# Text Analysis

In [None]:
import numpy as np
import pandas as pd
from bs4 import BeautifulSoup
import requests
import lxml
import re
from collections import Counter
import nltk
import string
import matplotlib.pyplot as plt
from nltk.sentiment import SentimentIntensityAnalyzer

- I uploaded a sample news story about American Express. Let's do some text analysis on it.

In [None]:
with open("amex_news.txt") as file:
    amexnews=file.read()
amexnews

In [None]:
nltk.download('punkt')
nltk.download('stopwords')
nltk.download('wordnet')
# Stopwords are words like a, an, the
stopwords= set(nltk.corpus.stopwords.words('english'))
stopwords

In [None]:
string.punctuation

In [None]:
stopwords=stopwords.union(set(string.punctuation))
stopwords

In [None]:
sample='This is a sample sentence, which will illustrate how tokenization and stop words filtration works. This is another sentence. Profits went up by 3.4% this quarter. We will tokenize all this. And more.'

In [None]:
sample.split()

In [None]:
samplewords=nltk.tokenize.word_tokenize(sample)
samplewords

In [None]:
#Number of sentences in our sample string
len(nltk.tokenize.sent_tokenize(sample))

In [None]:
nonstopwords=[]
for word in samplewords:
    if not(word.lower() in stopwords):
        nonstopwords.append(word)
nonstopwords

In [None]:
nonstop_words= [word.lower() for word in samplewords if not(word.lower() in stopwords)]
nonstop_words

- Let's say you want to count the frequency of words in a document
- You probably want to treat different cases of the same word as the same (for example: words like "dogs" and "dog" should probably be thought of as one "word" for the purpose of word frequencies
- You can do this with "stemming" or "lemmatizing"

In [None]:
# Lemmatize words
lemma = nltk.WordNetLemmatizer()

In [None]:
lemma.lemmatize('dead')

- As you can see Lemmatizing words is not perfect as "died" did not get converted to "die". There are advanced techniques that require giving the Lemmatizer the part-of-speech of the word to make for better lemmatizing. We will ignore this here...

In [None]:
'''
1. convert text to lowercase
2. tokenize into words
3. remove stopwords and non-ABC characters
4. lemmatize those stopwords
'''
amexwords=nltk.tokenize.word_tokenize(amexnews.lower())
amex_ns_words=[word for word in amexwords if (word not in stopwords) and word.isalpha()]
amex_lemma_words=[lemma.lemmatize(word) for word in amex_ns_words]
amex_lemma_words

In [None]:
amex_freq=nltk.FreqDist(amex_lemma_words)
amex_freq.most_common()

In [None]:
#Get a built-in sentiment score for each sentence in our Amex article
sentiment=SentimentIntensityAnalyzer()
amex_sentences=nltk.tokenize.sent_tokenize(amexnews)
#s=sentiment.polarity_scores(amex_sentences[0])

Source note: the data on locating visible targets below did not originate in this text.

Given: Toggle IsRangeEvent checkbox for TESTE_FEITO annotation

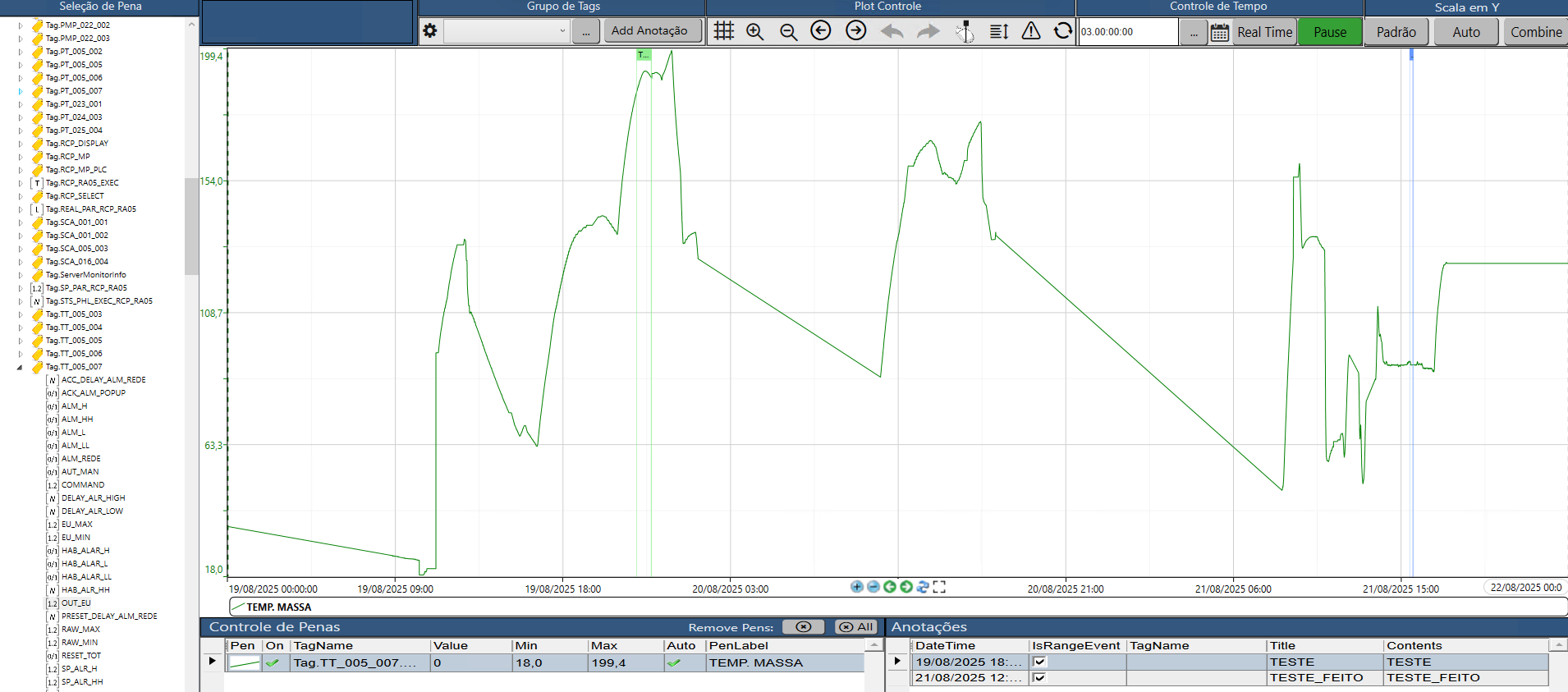Looking at the screenshot, I should 1039,677.
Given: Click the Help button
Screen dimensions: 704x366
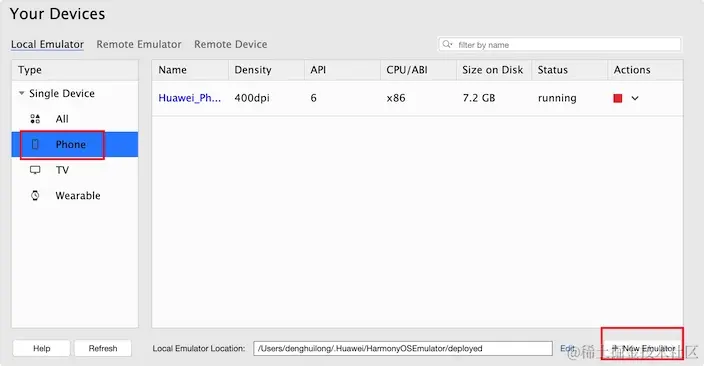Looking at the screenshot, I should point(41,348).
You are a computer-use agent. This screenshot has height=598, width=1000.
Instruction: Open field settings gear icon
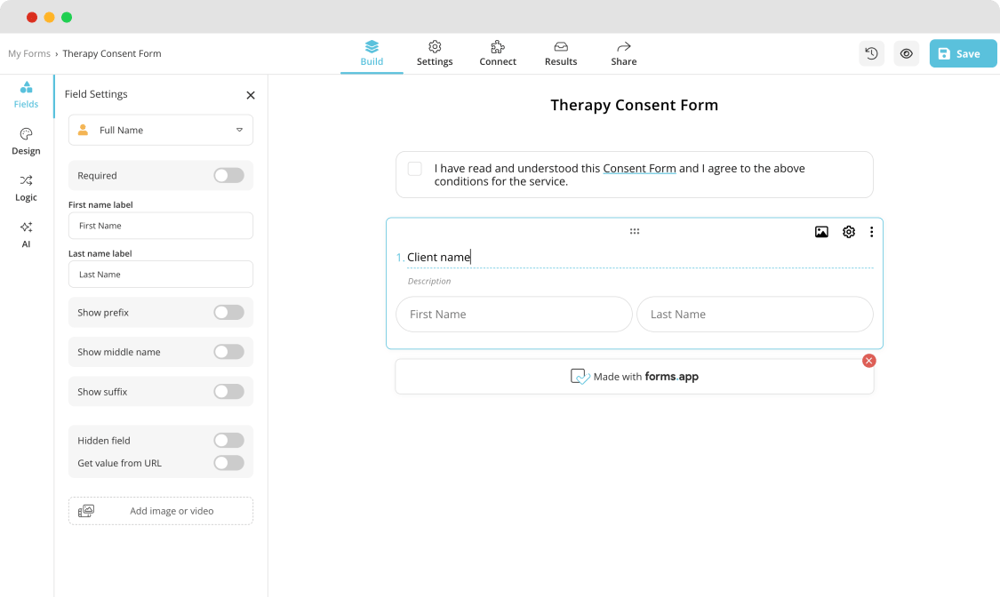[848, 232]
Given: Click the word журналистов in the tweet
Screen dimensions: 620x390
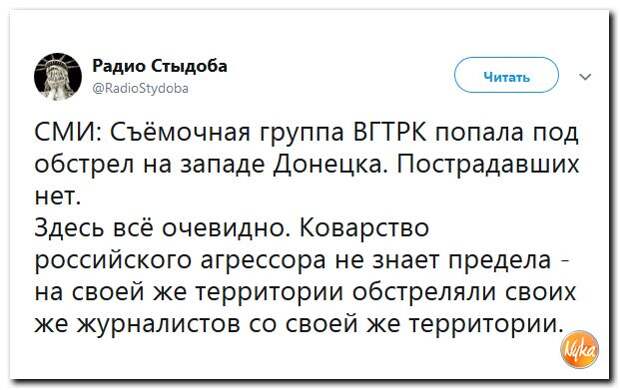Looking at the screenshot, I should coord(158,325).
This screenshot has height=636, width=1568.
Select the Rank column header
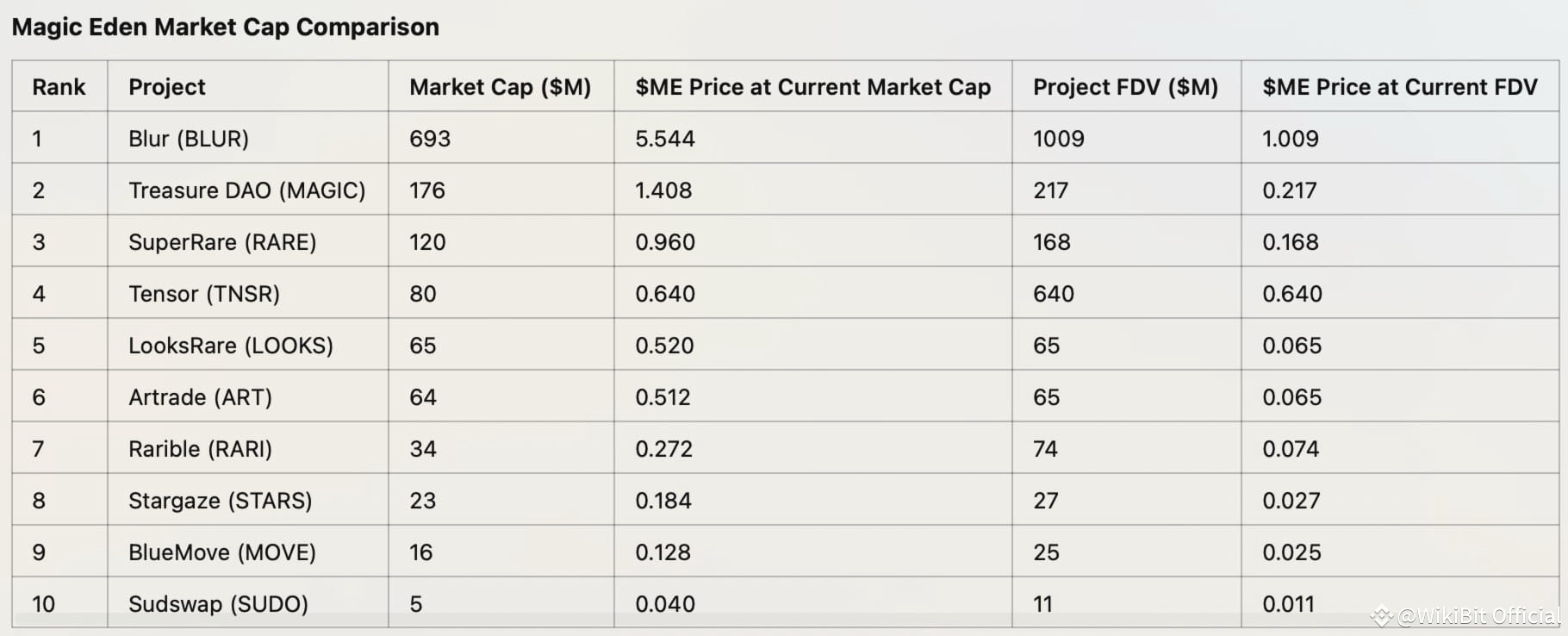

comp_scores=[] #store compound scores
netpos_scores=[] #store pos - neg
for s in amex_sentences:
    comp_scores.append(sentiment.polarity_scores(s)['compound'])
    pos=sentiment.polarity_scores(s)['pos']
    neg=sentiment.polarity_scores(s)['neg']
    netpos_scores.append(pos-neg)
avgcomp=np.array(comp_scores).mean()
avgnet=np.array(netpos_scores).mean()
print("Average compound score is: ", avgcomp, " Avg net pos is: ", avgnet)

# Bag of Words
- We discard the structures like paragraphs, sentences etc
- We only count how often each word appears
- Tokenization
    - Split the document into words
- Vocabulary Build
    - Build a vocabulary of words that appear in all documents
- Encoding
    - For each document count the number of times a word occurs

### Calculate the word frequencies of Apple's 10K

In [None]:
with open('Apple 10-K 2017.txt') as file:
    aapltext=file.read().lower()
souptext=BeautifulSoup(aapltext).text #removes all the html tags

1. Convert to lower case
2. Tokenize into words
3. Remove stop words
4. Remove all non "ABC" characters
5. Lemmatize

In [None]:
aaplwords=nltk.tokenize.word_tokenize(souptext.lower())
aapl_ns_words=[word for word in aaplwords if (word not in stopwords) and word.isalpha()]
aapl_lemma_words=[lemma.lemmatize(word) for word in aapl_ns_words]
aapl_lemma_words

### Use the LM dictionaries to calculate the percent of positive words

In [None]:
with open('LM_Positive.txt') as file:
    LM_Positive=file.read().lower()
with open('LM_Negative.txt') as file:
    LM_Negative=file.read().lower()


In [None]:
positive_bag=nltk.tokenize.word_tokenize(LM_Positive)
negative_bag=nltk.tokenize.word_tokenize(LM_Negative)

In [None]:
#Keep positive words in our AAPL 10k
aapl_poswords=[word for word in aapl_lemma_words if word in positive_bag]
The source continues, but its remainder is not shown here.